By Warren Dennington
Tags: inshore

My neck light has evolved from my googan days of using a mini Mag-Light stuffed in my pocket on the beach to a dive light customized for swimming out to offshore rocks as my needs demanded and to take advantage of new technology available. In addition, carrying a second light as a back-up in my surf bag has saved many trips for myself and friends. You may want use a smaller size as your backup to save space in your bag.

Boat fishermen who hunt stripers on night tides could also make good use of this light, and its waterproof qualities are an added safety benefit should you get caught off guard by a rogue wave and wind up in the drink.

The light I have been using lately uses 4 AA batteries and is made by Streamlight. I like the fact that it uses LED because the batteries and bulbs seem to last forever. I also like the push-button switch on the back of the light that makes easier and faster to turn on or off. The light is waterproof and I have never had a problem with it flooding out. There are other similar lights available at dive shops or tackle shops that you can use as well.

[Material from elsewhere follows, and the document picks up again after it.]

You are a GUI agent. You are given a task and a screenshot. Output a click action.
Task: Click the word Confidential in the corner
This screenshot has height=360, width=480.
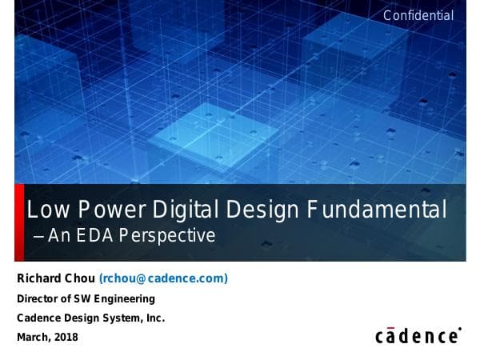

First up I put a mouthpiece on the back of the light to allow me to put the light in my mouth and have two hands available to change plugs, tie leaders or anything else necessary during night outings. The mouthpiece is a replacement part for an inflator on a buoyancy compensator used for scuba diving. It is also available at dive shops or online at dive gear websites. The mouthpiece is stretched over the back of the light and a wire tie, usually included with the mouthpiece, is used to hold it in place.

Next, take a 2-foot length of surgical tubing and use two wire ties to secure it to the sides of the light. Depending on how you fish, a longer or shorter piece of tubing can be used. I was once swimming in some rough surf and my light got washed over my head, so now I make the length of the tubing short enough so that it has to be stretched over the top of my head.

Finally, I wrap all of the tubing and bottom of the mouthpiece with electrical tape to add additional security and smooth out the rough edges of the wire ties.